Marcelo Ostria Trigo

A poco menos de tres semanas de las elecciones presidenciales, persiste el empeño en difundir distintas y controvertidas versiones de los antecedentes de los candidatos. En un sector de la oposición se piensa que para restaurar la democracia y la institucionalidad republicana de Bolivia, se debe votar en favor de cualquier candidato que pueda desbancar al actual presidente que está empeñado en obtener, aunque ilegalmente, su tercera reelección. Es decir, cualquiera sería preferible al binomio oficial, sin reparar en antecedentes y planes de su sector político. Parecería que no importa ahora que un pretendiente no haya demostrado planes, orientación, ni ostentado un pasado inobjetable.

Ciertamente, esta actitud es la que favorecería ahora a los seguidores del Foro de San Pablo que, ante el inevitable cambio, apoyan a un candidato tapado. Sin embargo, se pretende hacer olvidar que hay ejemplos similares en la historia del país.

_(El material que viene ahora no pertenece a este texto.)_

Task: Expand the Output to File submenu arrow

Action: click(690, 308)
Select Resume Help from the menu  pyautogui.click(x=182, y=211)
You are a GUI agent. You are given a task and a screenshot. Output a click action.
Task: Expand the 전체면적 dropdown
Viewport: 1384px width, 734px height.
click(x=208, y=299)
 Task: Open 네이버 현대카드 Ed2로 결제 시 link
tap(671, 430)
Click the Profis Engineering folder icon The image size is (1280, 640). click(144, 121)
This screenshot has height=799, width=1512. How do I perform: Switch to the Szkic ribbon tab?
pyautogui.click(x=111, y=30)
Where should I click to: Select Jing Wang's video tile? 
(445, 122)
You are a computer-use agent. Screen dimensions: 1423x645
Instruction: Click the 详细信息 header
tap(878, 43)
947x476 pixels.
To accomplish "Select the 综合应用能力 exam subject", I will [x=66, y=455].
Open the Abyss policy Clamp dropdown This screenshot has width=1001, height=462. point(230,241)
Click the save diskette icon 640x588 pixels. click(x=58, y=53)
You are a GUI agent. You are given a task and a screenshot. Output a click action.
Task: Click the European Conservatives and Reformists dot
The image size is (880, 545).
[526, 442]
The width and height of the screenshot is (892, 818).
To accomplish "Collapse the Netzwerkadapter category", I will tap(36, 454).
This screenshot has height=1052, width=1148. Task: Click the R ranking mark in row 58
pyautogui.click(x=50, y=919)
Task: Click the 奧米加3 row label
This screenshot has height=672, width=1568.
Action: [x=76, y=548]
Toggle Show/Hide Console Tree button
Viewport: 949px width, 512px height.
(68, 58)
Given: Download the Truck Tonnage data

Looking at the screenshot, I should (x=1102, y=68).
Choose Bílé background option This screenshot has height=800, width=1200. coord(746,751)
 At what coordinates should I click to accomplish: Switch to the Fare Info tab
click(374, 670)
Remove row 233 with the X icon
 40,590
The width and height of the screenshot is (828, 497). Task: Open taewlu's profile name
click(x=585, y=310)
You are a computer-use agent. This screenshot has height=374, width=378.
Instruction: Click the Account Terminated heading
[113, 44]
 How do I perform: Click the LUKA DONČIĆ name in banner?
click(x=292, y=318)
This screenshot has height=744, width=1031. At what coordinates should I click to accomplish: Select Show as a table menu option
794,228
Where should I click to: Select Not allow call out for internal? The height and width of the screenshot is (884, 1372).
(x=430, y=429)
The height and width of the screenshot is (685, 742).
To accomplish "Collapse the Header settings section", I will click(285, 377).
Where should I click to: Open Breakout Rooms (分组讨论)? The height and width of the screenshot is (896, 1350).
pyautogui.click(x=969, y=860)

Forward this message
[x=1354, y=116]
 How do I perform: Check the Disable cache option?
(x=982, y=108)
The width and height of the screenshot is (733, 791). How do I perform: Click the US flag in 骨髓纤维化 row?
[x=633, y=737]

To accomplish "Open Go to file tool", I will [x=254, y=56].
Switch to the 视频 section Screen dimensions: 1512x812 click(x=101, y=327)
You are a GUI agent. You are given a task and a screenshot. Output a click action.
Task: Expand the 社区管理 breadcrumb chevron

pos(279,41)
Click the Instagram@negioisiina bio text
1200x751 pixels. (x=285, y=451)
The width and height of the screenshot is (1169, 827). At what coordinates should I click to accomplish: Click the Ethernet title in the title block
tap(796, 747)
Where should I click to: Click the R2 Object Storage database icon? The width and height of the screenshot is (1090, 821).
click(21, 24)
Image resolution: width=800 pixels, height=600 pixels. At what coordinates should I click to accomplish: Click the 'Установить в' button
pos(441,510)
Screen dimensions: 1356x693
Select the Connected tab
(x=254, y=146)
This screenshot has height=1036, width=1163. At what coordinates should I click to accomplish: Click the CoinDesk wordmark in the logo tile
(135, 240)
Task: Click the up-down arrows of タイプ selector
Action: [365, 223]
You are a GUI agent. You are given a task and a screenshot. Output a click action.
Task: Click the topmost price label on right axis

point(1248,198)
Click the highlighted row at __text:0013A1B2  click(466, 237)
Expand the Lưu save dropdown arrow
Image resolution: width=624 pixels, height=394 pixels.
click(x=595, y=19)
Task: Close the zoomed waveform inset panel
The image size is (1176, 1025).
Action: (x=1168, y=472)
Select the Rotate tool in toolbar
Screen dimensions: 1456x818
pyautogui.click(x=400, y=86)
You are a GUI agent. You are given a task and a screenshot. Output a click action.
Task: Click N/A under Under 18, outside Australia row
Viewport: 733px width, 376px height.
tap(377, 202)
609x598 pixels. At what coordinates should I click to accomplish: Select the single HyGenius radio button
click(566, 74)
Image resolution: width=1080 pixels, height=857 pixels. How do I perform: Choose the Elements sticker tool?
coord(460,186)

Es cierto que hubo general convicción de que era preferible cualquiera que reemplace a los gobiernos militares en la década de los 80. Se confiaba que ese “cualquiera” era la opción aceptable para recuperar la libertad, la democracia y, sobre todo, el bienestar. Pero no fue así, en el gobierno de reemplazo hubo desorden, inflación desbocada, abandonos en la cúpula, partidarios con divergencias insalvables, lo que precipitó su temprano ocaso.

Todo esto ya fue remarcado en las redes sociales como una actitud que ahora puede resultar en “más de lo mismo”, o peor. El afán de que cualquiera es mejor que lo malo, puede resultar en lo peor.

Hay una repetida pregunta: ¿La historia se repite? ¿Es verdad que es inevitable que suceda lo que ha pasado? Sobre este tema hay un notable ensayo –“La Historia se repite” – de Arnold Toynbee en su libro ‘La Civilización puesta a prueba’. La respuesta es: no necesariamente. Pero esto depende de los ciudadanos que se nieguen a tropezar en la misma piedra.

A los ciudadanos corresponde, contando con la información necesaria, discernir entre un cambio real y uno que tiene el propósito oculto de seguir el camino populista de la actualidad.